Einschränkend muss angemerkt werden, dass es sich bei Daniel Edelhoff um einen hochspezialisierten Kliniker in einem Team mit hervorragenden Zahntechnikern handelt und die Ergebnisse vielleicht nicht eins zu eins übertragbar sind. Allerdings waren in der Kompositgruppe mehrere andere Behandler aus seinem Team involviert und auch jene haben sehr gute Ergebnisse gezeigt.
Die Vorbehandlung war in der Gruppe der keramischen Restaurationen sicher aufwendiger, die unerwünschten Ereignisse aber weniger. Weiterhin traten in der Kompositgruppe biologische Komplikationen auf, obwohl noninvasiv gearbeitet wurde. Die minimalinvasive Präparation der Zahnhartsubstanz scheint sich also nicht negativ auszuwirken.
Alle kleineren technischen Komplikationen gefährdeten die Restaurationen nicht, so konnten alle Versorgungen über den gesamten Beobachtungszeitraum in situ bleiben.
Was bedeuten die Ergebnisse für die tägliche Praxis?

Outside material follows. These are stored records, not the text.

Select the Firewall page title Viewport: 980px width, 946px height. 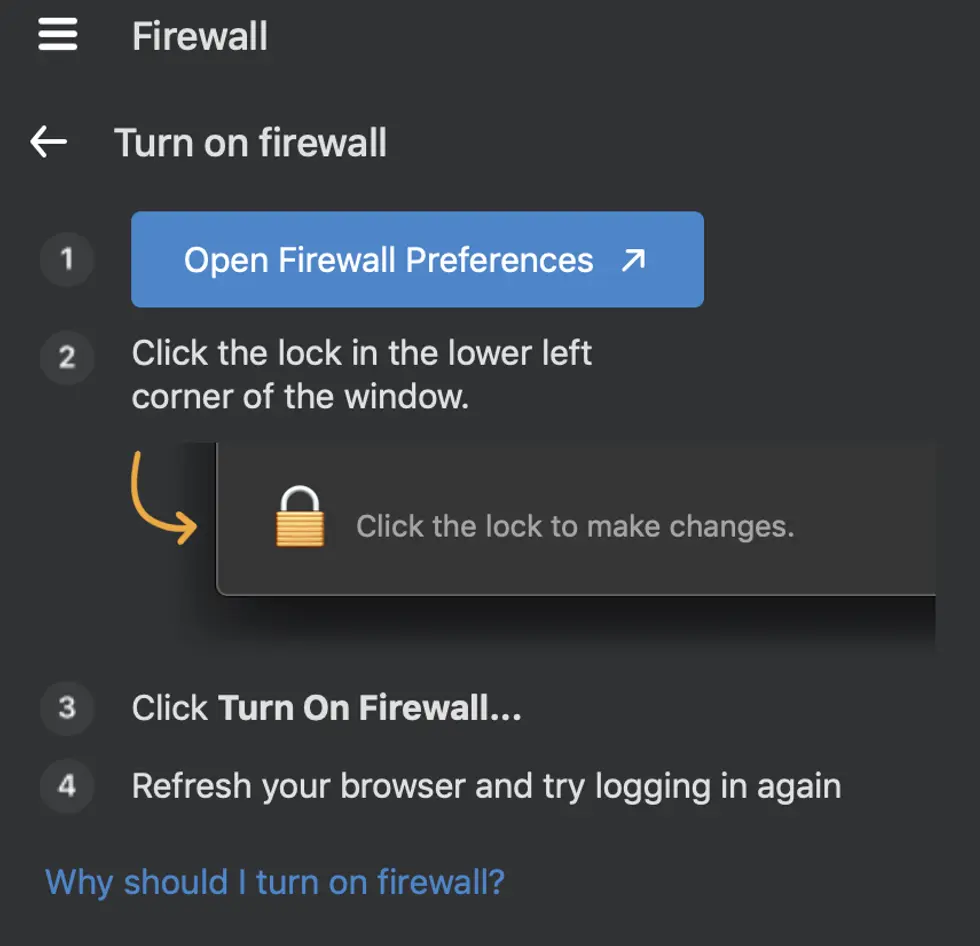click(x=199, y=36)
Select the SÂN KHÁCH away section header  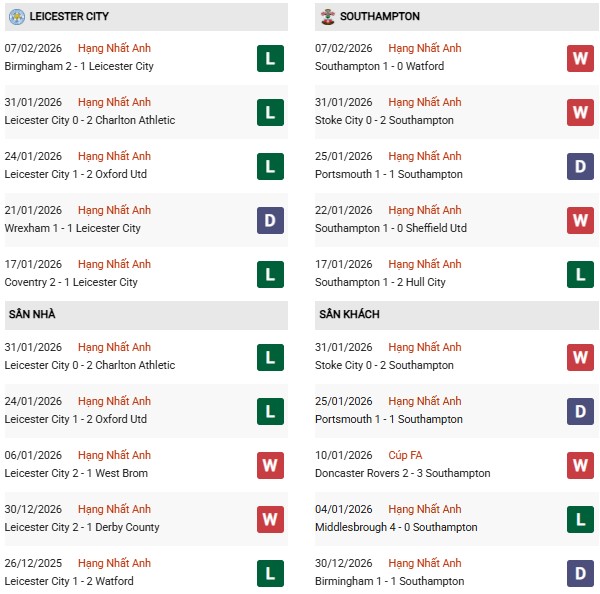[349, 314]
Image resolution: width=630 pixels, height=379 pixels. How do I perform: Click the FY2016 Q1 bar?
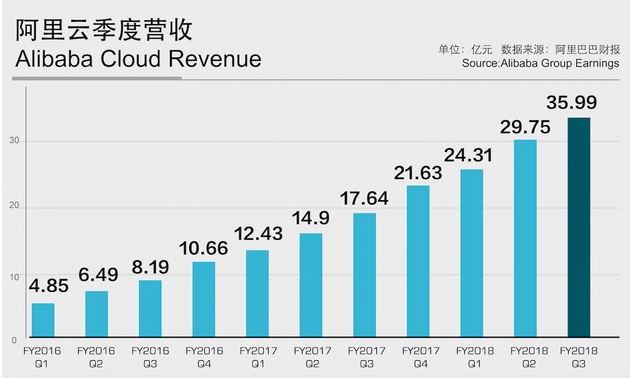[x=43, y=320]
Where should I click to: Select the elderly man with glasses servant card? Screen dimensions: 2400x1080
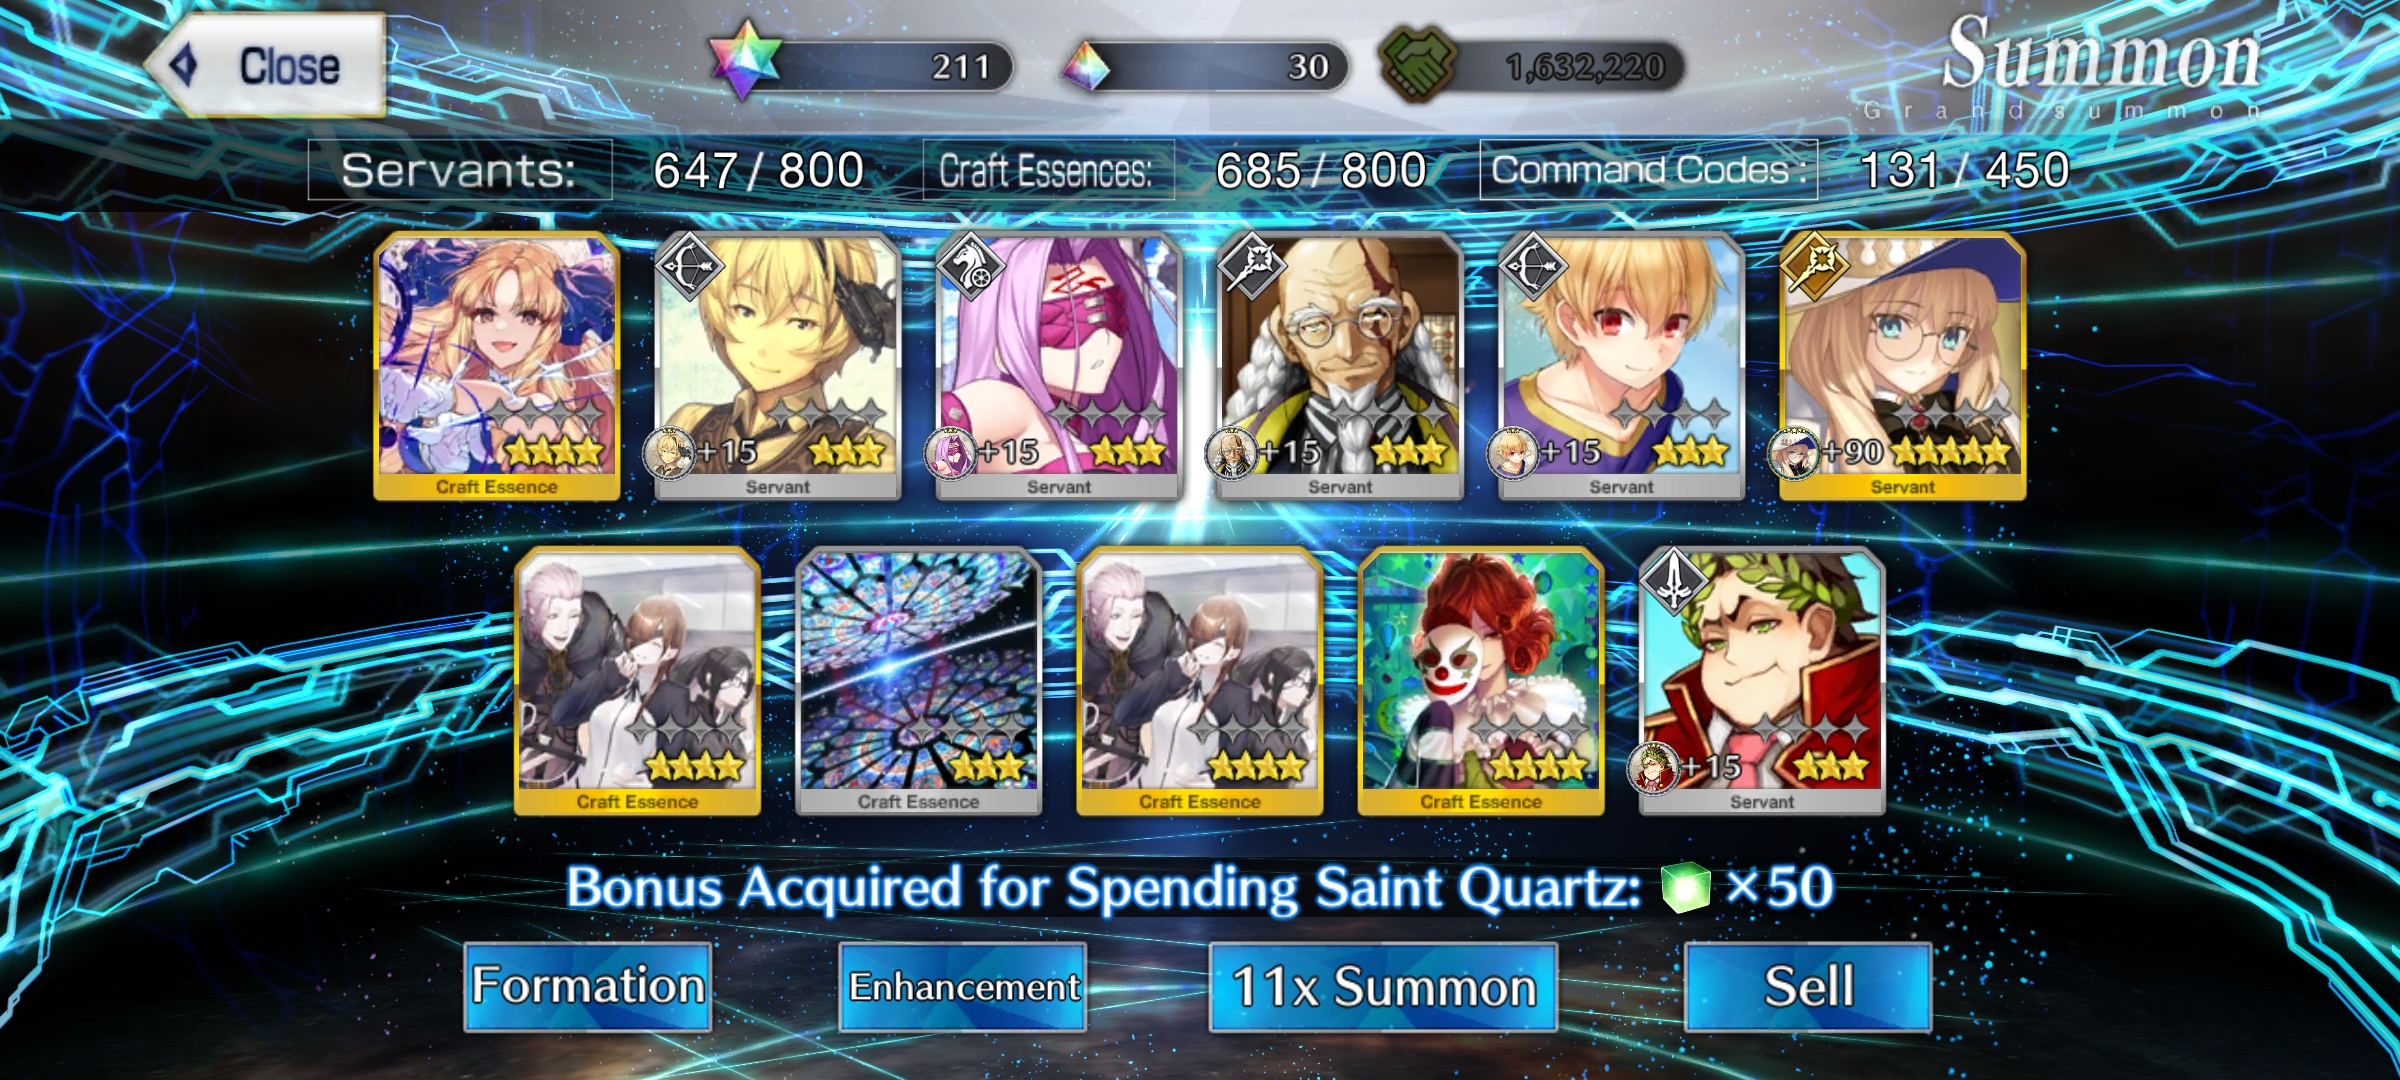click(x=1340, y=366)
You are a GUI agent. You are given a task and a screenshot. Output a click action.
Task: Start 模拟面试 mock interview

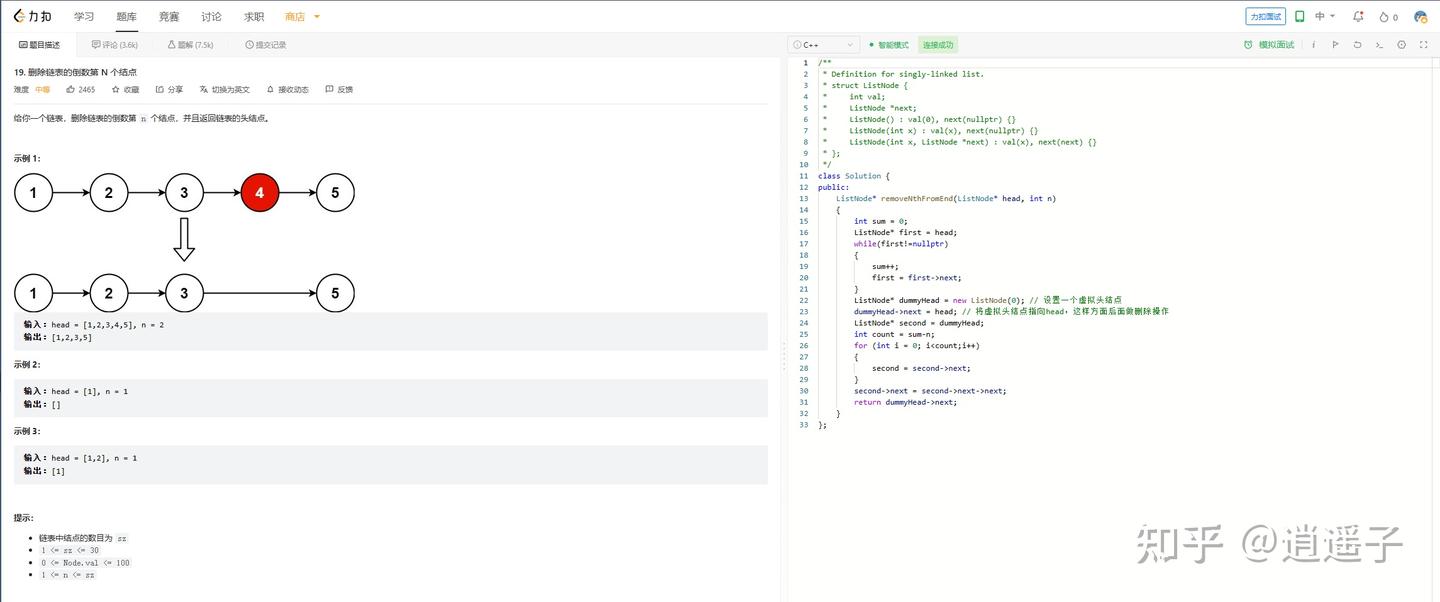(1268, 45)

Die folgenden Schlussfolgerungen für die klinische Praxis lassen sich treffen:
Sowohl adhäsiv befestigte, gepresste Lithiumdisilikat- als auch gefräste Kompositrestaurationen eignen sich zur Wiederherstellung der Vertikaldimension nach starkem Zahnhartsubstanzverlust. Beide Versorgungsarten zeigten Überlebensraten von 100 Prozent nach fast acht Jahren.
Kompositrestaurationen führen zu mehr technischen Komplikationen als Keramikrestaurationen.
Minimalinvasiv präparierte, adhäsiv befestigte Teilrestaurationen aus Lithiumdisilikat zeigten keine biologischen Komplikationen nach acht Jahren.
Studie:
Edelhoff D, Erdelt KJ, Stawarczyk B, Liebermann A: Pressable lithium disilicate ceramic versus CAD/CAM resin composite restorations in patients with moderate to severe tooth wear: Clinical observations up to 13 years J Esthet Restor Dent. 2023 Jan;35(1):116-128.